En conclusion, à tous mes amis entrepreneurs qui se démènent pour passer au travers, qui gèrent leur entreprise à bout de bras tout en prenant soin de leur famille, je vous lève mon chapeau, vous êtes mes héros. Car il y a la souffrance dont on parle, celle dans les CHSLD, celle du personnel de la santé, celle des gens dans la pauvreté qui ne sont plus capables de payer leur panier d’épicerie. Oui, cette souffrance-là, elle est plus que réelle et c’est d’elle dont on doit parler en premier et à laquelle on doit s’attaquer en priorité.
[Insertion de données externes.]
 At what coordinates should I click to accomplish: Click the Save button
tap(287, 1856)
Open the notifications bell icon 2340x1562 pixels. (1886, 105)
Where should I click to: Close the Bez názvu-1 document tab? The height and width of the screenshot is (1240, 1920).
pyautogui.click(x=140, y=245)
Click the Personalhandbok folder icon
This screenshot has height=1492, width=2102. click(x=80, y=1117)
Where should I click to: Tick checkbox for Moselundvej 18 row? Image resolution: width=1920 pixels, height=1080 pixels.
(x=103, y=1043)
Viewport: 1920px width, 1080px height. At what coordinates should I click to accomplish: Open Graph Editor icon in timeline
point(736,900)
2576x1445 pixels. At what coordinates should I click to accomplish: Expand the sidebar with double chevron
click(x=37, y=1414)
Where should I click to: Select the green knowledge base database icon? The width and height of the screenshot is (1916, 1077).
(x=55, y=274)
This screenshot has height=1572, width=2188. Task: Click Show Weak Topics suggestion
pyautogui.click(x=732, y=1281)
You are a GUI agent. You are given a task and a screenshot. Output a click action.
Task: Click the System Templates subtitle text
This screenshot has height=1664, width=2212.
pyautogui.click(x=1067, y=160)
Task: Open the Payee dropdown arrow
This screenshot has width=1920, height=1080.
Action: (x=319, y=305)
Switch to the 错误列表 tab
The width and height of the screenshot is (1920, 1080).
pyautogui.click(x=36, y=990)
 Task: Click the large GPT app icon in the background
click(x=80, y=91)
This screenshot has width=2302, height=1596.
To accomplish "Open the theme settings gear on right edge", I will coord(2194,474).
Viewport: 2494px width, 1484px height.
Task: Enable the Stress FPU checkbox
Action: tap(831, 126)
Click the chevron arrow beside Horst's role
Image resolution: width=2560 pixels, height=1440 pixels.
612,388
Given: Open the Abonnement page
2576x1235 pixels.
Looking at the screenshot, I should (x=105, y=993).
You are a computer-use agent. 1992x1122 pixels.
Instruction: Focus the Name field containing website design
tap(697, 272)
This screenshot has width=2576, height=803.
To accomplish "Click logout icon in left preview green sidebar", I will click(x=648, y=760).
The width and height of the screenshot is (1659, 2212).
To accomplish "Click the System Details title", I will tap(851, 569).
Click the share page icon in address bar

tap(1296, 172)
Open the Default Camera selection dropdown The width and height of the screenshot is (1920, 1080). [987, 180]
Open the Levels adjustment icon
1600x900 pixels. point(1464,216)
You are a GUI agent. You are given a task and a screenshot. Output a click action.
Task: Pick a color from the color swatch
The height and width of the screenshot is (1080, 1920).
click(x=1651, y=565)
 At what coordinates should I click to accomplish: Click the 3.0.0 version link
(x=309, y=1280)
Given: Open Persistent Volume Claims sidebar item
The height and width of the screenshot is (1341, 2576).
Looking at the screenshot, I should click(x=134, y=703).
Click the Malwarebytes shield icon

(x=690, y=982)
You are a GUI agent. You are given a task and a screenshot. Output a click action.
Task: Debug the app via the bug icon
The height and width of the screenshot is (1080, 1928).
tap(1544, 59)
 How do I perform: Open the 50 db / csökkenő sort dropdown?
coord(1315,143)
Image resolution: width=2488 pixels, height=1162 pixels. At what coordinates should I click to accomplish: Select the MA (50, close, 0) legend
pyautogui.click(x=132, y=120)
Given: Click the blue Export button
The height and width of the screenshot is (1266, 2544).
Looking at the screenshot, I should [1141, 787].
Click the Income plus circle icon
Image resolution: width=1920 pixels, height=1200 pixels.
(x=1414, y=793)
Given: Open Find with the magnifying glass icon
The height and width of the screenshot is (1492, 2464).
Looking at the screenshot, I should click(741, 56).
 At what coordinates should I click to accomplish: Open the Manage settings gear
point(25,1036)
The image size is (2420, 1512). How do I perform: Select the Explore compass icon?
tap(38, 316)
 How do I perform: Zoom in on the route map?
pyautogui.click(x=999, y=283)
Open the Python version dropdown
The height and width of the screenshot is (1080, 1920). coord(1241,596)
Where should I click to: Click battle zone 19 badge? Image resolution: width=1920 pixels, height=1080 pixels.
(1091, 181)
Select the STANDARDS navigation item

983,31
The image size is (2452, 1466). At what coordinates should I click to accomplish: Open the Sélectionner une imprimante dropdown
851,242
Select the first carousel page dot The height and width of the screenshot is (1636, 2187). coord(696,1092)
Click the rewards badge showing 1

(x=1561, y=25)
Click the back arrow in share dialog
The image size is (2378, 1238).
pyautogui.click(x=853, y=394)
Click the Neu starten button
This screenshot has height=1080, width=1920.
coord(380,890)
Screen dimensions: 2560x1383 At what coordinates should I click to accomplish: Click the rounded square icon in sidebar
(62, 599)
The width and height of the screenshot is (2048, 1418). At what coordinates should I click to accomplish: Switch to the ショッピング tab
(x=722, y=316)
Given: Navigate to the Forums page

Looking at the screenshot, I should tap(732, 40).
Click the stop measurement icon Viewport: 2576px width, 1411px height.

S’attaquer, justement, comme s’attaquer à ce foutu virus qui emporte des gens injustement. Je suis entièrement d’accord avec ça. Mais ne sous-estimons pas la souffrance de nos entrepreneurs. Ce sont des bâtisseurs. Les chefs d’entreprises, les leaders, les vrais, ne sont pas là que pour faire de l’argent, ils sont là surtout par goût du défi, parce qu’ils ont une vision, parce qu’ils sont des rassembleurs et oui, parce qu’ils veulent créer de la richesse au sein de leur communauté. Mais ces temps-ci, ils sont pas mal fatigués, eux aussi. Serez-vous là pour les soutenir lorsque ce sera le temps de se retrousser les manches?